You will find that fuse either in the ashtray or inside the centre armrest box 

This is normal and seems to be the case with every xtrail coming from Japan to not have that fuse fitted, however, the dealer should have installed the fuse for you when you bought it.


----------



## evjm (Jan 11, 2006)

I wouldn't bother bringing it back to the dealer. It's simple enough to do yourself. Just pull the fuse cover off under the dash and insert the fuse  My X was missing it too.


----------



## sliversurfer (Apr 2, 2006)

my wife had found a fuse in one of the glove boxes when we picked up the car. i assume that's the fuse you're referring to.

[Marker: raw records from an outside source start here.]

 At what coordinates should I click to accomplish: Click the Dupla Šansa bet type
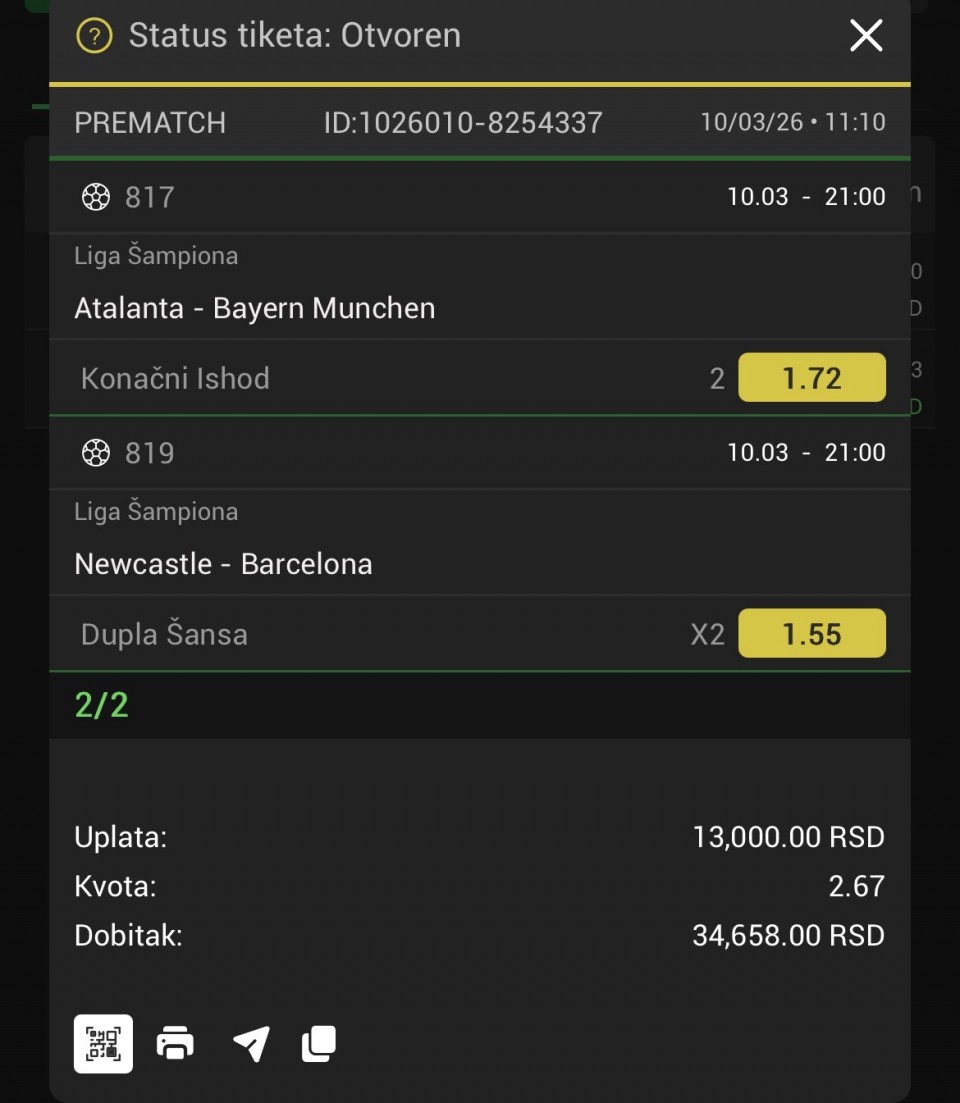(x=164, y=635)

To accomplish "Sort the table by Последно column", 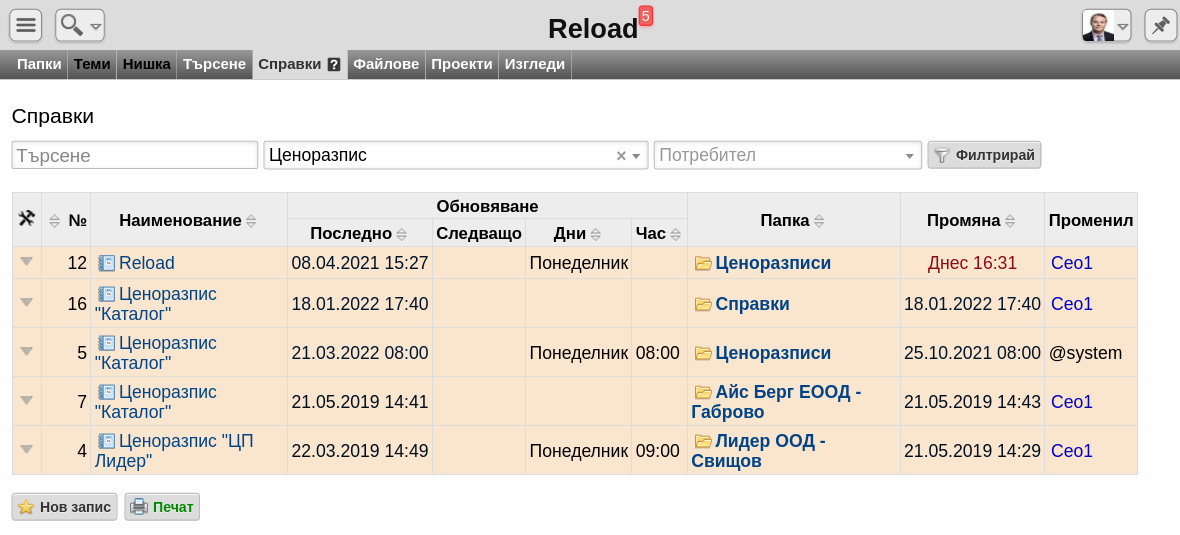I will point(401,234).
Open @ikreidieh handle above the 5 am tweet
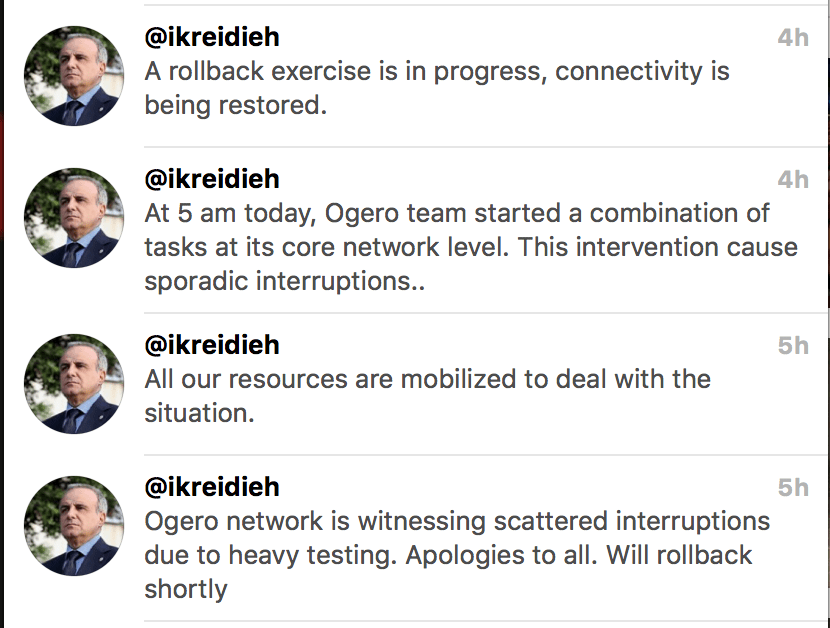The height and width of the screenshot is (628, 830). (211, 179)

where do i plug the fuse into? is it marked anywhere?

thanks.


----------



## sliversurfer (Apr 2, 2006)

hey guys, i looked at where the fuses go under the steering wheel, but all of the fuses seem to be in place. so now i've got a red fuse that's marked "10" with nowhere to go. if anyone on the board can help me out, that'll save me a long trip to the dealership.

thanks in advance!


----------



## aussietrail (Sep 24, 2004)

sliversurfer said:


> hey guys, i looked at where the fuses go under the steering wheel, but all of the fuses seem to be in place. so now i've got a red fuse that's marked "10" with nowhere to go. if anyone on the board can help me out, that'll save me a long trip to the dealership.
> 
> thanks in advance!


In the top row in the left hand top corner, there is an empty fuse slot called "ELECTRONIC PARTS BATT 10A". Insert the fuse you found there. That's under the steering wheel fuse box.


----------



## Rockford (Jan 28, 2005)

evjm said:


> I wouldn't bother bringing it back to the dealer. It's simple enough to do yourself. Just pull the fuse cover off under the dash and insert the fuse  My X was missing it too.


I would (and did, in fact). Just to make a point. For the amount they charge you for the so-called PDI this problem is way too common. I think PDI is a scam.

Besides, I couldn't find the spot to put the fuse anyway...


----------